**Material to process:**
......
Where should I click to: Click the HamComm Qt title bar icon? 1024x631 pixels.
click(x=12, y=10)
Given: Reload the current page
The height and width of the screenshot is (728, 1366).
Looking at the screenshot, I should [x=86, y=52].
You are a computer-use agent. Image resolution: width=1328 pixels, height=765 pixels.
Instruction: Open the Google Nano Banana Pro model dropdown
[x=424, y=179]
......
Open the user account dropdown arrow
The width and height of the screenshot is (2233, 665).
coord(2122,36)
......
**Activity:**
Using the records above, copy word for word the line with "Given: Reload the current page", the line with "You are a computer-use", and every line between them.

**Solution for this task:**
Given: Reload the current page
The height and width of the screenshot is (728, 1366).
Looking at the screenshot, I should [x=86, y=52].
You are a computer-use agent. Image resolution: width=1328 pixels, height=765 pixels.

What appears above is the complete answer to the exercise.